Cet ouvrage passionnant est dédié à la séparation. Celle-ci, bien qu’elle jalonne toute la vie humaine au quotidien, ne va pas de soi. En effet, la capacité de se séparer s’acquiert grâce au déploiement du complexe d’Œdipe aussi bien en aval qu’en amont. La séparation suppose la constitution préalable d’un objet interne, qui, maintenu vivant, permet l’élaboration de la perte. En l’absence d’objet interne fiable, la perte ou l’absence de l’objet représente une effraction narcissique. La douleur assure, dans un versant positif, la pérennité du sentiment de continuité d’exister car elle s’inscrit dans un espace intermédiaire où il n’est plus question de son appartenance physique ou psychique. La séparation peut être à l’origine de nombreux éprouvés : angoisse, douleur, deuil, mélancolie et disparition.

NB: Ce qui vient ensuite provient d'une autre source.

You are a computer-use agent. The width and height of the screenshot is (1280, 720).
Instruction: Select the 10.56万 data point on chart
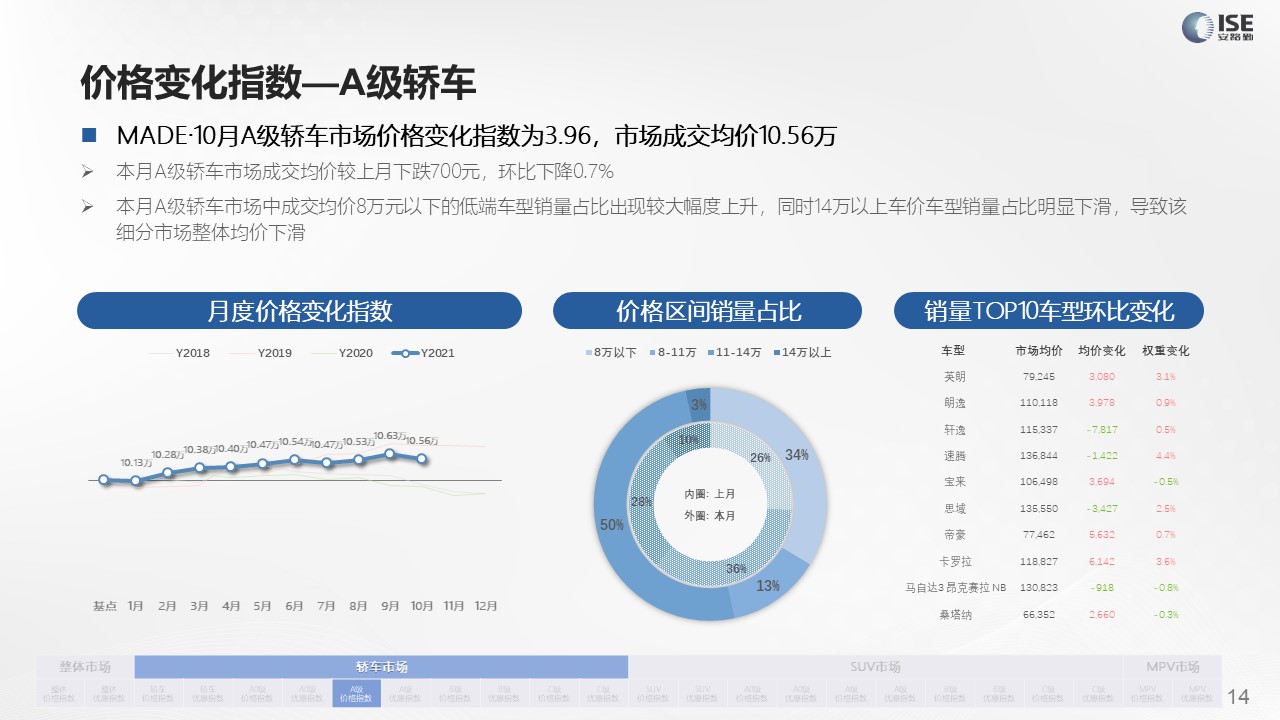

Cependant, c’est le contexte sous-jacent qui donne plutôt l’une ou l’autre forme d’expression chez un individu donné.
L’auteur s’appuie sur la notion de pulsion anarchique de Nathalie Zaltzman qui a comme rôle d’effectuer un rééquilibrage entre pulsion de vie et pulsion de mort, sans les considérer comme foncièrement antagonistes. Dans ce domaine, la notion de division prend toute sa valeur pour maintenir la bigarrure de la vie humaine. C’est là que la différence de sexe joue son rôle primordial car elle différencie et sépare alors que la pulsion de mort soutient le courant haineux qui conditionne la séparation. Dans la mélancolie, il y a mélange par identification à l’objet constituant un mouvement anti-séparateur, tandis que la jalousie et la passion visent la séparation. De même, un excès de liaison peut conduire de façon délétère à la massification pulsionnelle et la dédifférenciation. Ce sont les différences qui permettent de sauvegarder la vie car seule les séparations et pertes donnent accès à l’inconnu et donc au nouveau. Tout abrasement de conflits et la tendance à l’unification entraine un processus de dédifférenciation dangereux soutenu par certains traits actuels de la culture.
Au total, un des buts de toute cure devrait être de pouvoir se séparer.